Hastings Susan N, Stechuchak Karen M, Coffman Cynthia J, Mahanna Elizabeth P, Weinberger Morris, Van Houtven Courtney H, Schmader Kenneth E, Hendrix Cristina C, Kessler Chad, Hughes Jaime M, Ramos Katherine, Wieland G Darryl, Weiner Madeline, Robinson Katina, Oddone Eugene
Center of Innovation to Accelerate Discovery and Practice Transformation, Durham VA Health Care System, HSR&D, Fulton Street, Durham, NC, USA.
Department of Medicine, Duke University School of Medicine, Durham, NC, USA.
J Gen Intern Med. 2020 Jan;35(1):79-86. doi: 10.1007/s11606-019-05319-6. Epub 2019 Sep 5.
Little research has been done on primary care-based models to improve health care use after an emergency department (ED) visit.
To examine the effectiveness of a primary care-based, nurse telephone support intervention for Veterans treated and released from the ED.
Randomized controlled trial with 1:1 assignment to telephone support intervention or usual care arms (ClinicalTrials.gov: NCT01717976).
Department of Veterans Affairs Health Care System (VAHCS) in Durham, NC.
Five hundred thirteen Veterans who were at high risk for repeat ED visits.
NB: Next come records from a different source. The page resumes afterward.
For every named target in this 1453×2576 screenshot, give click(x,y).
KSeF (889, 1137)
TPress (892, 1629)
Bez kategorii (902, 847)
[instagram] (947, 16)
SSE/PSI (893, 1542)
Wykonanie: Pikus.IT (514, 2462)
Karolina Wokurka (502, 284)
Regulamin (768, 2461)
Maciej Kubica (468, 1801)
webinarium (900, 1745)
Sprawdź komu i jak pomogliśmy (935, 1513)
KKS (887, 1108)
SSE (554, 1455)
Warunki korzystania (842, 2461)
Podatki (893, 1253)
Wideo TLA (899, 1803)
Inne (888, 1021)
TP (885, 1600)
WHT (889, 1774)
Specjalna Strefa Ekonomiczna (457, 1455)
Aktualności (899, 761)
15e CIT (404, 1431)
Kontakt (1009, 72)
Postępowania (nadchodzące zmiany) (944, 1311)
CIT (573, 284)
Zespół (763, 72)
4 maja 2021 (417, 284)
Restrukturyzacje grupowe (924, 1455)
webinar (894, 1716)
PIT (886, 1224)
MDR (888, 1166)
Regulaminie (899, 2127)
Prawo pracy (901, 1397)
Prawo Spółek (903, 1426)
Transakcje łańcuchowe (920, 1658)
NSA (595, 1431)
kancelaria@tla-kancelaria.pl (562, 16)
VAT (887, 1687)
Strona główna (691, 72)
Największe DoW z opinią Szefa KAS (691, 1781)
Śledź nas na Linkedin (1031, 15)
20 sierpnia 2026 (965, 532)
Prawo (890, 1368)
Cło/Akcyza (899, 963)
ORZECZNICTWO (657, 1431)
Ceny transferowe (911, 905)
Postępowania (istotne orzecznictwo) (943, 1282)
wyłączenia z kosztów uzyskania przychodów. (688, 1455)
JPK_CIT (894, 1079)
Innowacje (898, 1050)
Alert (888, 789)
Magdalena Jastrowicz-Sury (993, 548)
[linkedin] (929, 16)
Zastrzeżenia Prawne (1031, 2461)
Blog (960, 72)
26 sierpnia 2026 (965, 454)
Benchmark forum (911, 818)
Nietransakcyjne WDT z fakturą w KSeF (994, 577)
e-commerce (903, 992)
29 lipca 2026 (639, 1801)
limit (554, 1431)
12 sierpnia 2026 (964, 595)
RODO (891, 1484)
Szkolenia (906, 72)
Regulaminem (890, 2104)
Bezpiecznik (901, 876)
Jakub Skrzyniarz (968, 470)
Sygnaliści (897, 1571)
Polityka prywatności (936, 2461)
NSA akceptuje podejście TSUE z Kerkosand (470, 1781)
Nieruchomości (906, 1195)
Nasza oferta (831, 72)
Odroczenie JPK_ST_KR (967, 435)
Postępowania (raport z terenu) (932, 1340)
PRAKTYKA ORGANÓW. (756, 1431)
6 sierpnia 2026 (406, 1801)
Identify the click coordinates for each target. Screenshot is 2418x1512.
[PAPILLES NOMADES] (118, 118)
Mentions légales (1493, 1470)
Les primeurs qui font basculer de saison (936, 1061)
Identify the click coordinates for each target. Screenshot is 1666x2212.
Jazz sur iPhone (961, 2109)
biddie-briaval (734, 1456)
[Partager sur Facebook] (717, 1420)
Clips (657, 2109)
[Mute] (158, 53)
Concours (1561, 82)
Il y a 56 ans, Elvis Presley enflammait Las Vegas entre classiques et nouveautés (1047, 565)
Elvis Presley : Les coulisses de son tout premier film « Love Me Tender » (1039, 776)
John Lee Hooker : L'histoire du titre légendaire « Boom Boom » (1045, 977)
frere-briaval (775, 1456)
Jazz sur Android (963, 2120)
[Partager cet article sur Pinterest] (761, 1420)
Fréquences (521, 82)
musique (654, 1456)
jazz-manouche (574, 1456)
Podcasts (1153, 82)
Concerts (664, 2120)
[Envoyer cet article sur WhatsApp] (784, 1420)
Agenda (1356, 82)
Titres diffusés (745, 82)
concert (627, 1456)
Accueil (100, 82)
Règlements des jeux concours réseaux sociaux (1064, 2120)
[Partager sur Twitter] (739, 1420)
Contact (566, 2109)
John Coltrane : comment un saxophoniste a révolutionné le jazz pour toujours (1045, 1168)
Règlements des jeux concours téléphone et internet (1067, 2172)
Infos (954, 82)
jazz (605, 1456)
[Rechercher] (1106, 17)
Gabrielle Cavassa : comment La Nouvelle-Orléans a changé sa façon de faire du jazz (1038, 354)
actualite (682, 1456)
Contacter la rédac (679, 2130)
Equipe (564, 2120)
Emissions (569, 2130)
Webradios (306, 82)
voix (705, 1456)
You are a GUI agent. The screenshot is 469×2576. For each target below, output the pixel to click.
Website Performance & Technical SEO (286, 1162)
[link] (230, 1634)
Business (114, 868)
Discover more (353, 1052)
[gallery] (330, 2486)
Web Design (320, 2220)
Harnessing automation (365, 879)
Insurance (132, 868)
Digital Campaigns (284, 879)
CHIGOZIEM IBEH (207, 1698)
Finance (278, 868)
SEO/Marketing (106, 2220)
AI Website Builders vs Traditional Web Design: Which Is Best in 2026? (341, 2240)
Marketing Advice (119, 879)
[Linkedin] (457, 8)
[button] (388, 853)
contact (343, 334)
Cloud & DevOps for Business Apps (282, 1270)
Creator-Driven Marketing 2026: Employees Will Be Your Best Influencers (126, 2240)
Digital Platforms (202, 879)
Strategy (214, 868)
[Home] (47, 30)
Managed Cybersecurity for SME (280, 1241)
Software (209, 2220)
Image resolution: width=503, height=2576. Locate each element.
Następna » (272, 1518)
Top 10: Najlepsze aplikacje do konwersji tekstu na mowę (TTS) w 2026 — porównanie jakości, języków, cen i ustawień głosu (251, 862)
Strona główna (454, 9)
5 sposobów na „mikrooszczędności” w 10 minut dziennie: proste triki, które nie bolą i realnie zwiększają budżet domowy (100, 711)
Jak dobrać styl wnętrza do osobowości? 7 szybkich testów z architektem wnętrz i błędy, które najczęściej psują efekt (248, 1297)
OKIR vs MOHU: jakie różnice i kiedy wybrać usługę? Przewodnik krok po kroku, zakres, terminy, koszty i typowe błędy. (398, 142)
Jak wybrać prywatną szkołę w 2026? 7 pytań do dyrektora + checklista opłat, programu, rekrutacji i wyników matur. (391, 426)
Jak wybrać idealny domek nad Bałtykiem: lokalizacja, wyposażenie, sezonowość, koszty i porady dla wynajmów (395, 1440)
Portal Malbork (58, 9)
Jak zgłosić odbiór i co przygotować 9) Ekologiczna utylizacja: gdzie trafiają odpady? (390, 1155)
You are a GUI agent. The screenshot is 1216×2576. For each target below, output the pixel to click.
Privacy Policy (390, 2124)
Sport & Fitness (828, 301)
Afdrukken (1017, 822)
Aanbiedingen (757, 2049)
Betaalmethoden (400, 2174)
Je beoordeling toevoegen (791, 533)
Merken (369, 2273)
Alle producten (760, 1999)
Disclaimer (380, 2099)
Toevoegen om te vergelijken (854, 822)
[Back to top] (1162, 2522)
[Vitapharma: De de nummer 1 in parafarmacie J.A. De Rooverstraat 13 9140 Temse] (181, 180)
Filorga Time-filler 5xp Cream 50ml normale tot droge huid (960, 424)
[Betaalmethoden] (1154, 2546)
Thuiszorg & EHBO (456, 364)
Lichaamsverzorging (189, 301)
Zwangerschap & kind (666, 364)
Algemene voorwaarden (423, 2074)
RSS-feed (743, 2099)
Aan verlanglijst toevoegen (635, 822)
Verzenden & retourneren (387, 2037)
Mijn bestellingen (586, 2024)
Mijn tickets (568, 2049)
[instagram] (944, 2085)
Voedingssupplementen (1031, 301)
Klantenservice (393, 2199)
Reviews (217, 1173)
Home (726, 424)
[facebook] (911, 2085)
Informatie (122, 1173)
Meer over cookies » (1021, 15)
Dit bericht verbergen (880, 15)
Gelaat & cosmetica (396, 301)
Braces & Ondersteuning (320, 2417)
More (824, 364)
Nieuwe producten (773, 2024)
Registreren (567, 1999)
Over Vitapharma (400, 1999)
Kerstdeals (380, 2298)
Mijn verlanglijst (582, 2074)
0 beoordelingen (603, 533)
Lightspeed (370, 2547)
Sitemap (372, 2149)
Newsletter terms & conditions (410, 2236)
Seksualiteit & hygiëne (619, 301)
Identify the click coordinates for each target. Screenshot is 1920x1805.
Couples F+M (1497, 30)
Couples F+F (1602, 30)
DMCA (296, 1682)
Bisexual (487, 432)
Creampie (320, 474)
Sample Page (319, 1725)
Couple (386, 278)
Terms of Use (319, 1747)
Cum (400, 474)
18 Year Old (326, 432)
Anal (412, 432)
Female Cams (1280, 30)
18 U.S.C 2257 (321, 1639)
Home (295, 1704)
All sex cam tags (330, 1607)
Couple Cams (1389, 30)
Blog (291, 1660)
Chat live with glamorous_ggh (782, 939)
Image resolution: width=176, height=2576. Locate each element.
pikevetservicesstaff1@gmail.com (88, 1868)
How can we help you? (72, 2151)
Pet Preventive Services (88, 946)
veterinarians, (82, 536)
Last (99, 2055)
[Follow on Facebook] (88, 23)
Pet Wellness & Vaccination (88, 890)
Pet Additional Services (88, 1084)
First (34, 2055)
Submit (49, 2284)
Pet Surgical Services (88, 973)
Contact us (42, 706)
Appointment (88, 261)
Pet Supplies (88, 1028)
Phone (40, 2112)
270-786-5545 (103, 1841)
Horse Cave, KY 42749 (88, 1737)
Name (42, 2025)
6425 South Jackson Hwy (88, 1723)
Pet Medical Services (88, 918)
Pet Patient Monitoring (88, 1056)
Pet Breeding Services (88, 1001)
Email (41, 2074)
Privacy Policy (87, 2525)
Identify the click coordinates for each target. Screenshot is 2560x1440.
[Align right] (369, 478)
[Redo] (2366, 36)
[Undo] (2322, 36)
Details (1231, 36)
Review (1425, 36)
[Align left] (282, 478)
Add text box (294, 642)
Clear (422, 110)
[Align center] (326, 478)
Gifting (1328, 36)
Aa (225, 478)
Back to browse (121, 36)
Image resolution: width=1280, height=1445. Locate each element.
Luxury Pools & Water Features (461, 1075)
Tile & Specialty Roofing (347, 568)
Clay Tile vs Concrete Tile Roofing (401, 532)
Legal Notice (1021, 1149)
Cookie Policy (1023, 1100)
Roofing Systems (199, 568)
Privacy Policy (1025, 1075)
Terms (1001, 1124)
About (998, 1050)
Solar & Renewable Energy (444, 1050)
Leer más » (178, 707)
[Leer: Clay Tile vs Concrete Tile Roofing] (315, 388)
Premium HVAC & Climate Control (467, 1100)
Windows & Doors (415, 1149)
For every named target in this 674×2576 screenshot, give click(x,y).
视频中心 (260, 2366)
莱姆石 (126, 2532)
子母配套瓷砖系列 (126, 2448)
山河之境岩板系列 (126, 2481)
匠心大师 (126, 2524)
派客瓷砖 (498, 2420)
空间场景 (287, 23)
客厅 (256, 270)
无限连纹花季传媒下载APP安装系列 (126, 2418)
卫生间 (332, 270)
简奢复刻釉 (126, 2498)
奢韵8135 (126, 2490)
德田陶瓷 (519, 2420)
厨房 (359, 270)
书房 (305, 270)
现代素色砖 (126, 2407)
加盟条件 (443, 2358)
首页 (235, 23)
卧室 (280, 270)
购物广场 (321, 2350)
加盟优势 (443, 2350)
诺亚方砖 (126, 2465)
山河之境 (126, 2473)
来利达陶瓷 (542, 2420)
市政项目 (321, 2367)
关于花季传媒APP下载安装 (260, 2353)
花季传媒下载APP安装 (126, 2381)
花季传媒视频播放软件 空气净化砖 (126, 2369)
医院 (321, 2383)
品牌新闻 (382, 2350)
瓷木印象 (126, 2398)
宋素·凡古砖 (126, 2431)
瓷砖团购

The telephone support intervention consisted of two core calls in the week following an ED visit. Call content focused on improving the ED to primary care transition, enhancing chronic disease management, and educating Veterans and family members about VHA and community services.
The primary outcome was repeat ED use within 30 days.
Observed rates of repeat ED use at 30 days in usual care and intervention groups were 23.1% and 24.9%, respectively (OR = 1.1; 95% CI = 0.7, 1.7; P = 0.6). The intervention group had a higher rate of having at least 1 primary care visit at 30 days (OR = 1.6, 95% CI = 1.1-2.3). At 180 days, the intervention group had a higher rate of usage of a weight management program (OR = 3.5, 95% CI = 1.6-7.5), diabetes/nutrition (OR = 1.8, 95% CI = 1.0-3.0), and home telehealth services (OR = 1.7, 95% CI = 1.0-2.9) compared with usual care.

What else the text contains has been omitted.